=== TRY IT ===
Give back, character for character, the line that includes "View the 25 retweets count" and all lines beneath it in the data.

=== DATA UNDER STUDY ===

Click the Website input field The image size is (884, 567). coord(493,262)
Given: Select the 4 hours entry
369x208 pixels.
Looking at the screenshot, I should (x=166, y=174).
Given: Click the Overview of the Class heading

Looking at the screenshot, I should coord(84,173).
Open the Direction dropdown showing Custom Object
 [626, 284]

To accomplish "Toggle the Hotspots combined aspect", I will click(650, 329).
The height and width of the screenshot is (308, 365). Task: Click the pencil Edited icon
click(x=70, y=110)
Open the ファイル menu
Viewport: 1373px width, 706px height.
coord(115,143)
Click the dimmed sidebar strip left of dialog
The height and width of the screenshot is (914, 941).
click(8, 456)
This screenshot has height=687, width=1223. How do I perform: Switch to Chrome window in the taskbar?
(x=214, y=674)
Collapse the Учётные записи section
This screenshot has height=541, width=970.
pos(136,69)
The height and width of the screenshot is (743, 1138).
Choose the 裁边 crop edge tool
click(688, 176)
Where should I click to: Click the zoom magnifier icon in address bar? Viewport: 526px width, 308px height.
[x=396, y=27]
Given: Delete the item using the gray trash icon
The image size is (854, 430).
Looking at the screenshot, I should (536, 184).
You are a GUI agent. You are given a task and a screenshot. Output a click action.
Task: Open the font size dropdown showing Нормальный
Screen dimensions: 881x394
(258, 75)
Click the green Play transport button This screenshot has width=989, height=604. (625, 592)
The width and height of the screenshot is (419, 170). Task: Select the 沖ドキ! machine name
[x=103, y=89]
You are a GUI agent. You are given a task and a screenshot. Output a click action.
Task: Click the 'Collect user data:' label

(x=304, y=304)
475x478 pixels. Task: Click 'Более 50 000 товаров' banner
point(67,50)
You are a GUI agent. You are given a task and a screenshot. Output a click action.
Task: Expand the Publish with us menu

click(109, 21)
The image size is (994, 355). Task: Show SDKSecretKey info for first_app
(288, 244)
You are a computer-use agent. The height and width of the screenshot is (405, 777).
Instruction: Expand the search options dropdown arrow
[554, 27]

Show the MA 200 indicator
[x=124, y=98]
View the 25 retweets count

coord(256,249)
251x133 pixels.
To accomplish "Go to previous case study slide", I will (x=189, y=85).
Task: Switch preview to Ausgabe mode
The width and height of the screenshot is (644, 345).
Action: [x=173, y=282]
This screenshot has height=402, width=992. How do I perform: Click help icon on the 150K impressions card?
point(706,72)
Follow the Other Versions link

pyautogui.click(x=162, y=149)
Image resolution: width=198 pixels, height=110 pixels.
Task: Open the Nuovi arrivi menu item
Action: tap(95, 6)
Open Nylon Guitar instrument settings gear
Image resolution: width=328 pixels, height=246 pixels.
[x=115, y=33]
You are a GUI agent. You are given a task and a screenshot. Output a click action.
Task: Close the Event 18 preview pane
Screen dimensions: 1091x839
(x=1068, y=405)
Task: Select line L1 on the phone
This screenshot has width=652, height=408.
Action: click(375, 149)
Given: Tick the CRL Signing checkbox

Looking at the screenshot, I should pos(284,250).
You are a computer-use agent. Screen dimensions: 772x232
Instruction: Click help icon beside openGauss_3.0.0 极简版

=== ANSWER TO THIS EXERCISE ===
View the 25 retweets count

coord(256,249)
251x133 pixels.
To accomplish "Go to previous case study slide", I will (x=189, y=85).
Task: Switch preview to Ausgabe mode
The width and height of the screenshot is (644, 345).
Action: [x=173, y=282]
This screenshot has height=402, width=992. How do I perform: Click help icon on the 150K impressions card?
point(706,72)
Follow the Other Versions link

pyautogui.click(x=162, y=149)
Image resolution: width=198 pixels, height=110 pixels.
Task: Open the Nuovi arrivi menu item
Action: tap(95, 6)
Open Nylon Guitar instrument settings gear
Image resolution: width=328 pixels, height=246 pixels.
[x=115, y=33]
You are a GUI agent. You are given a task and a screenshot. Output a click action.
Task: Close the Event 18 preview pane
Screen dimensions: 1091x839
(x=1068, y=405)
Task: Select line L1 on the phone
This screenshot has width=652, height=408.
Action: click(375, 149)
Given: Tick the CRL Signing checkbox

Looking at the screenshot, I should pos(284,250).
You are a computer-use agent. Screen dimensions: 772x232
Instruction: Click help icon beside openGauss_3.0.0 极简版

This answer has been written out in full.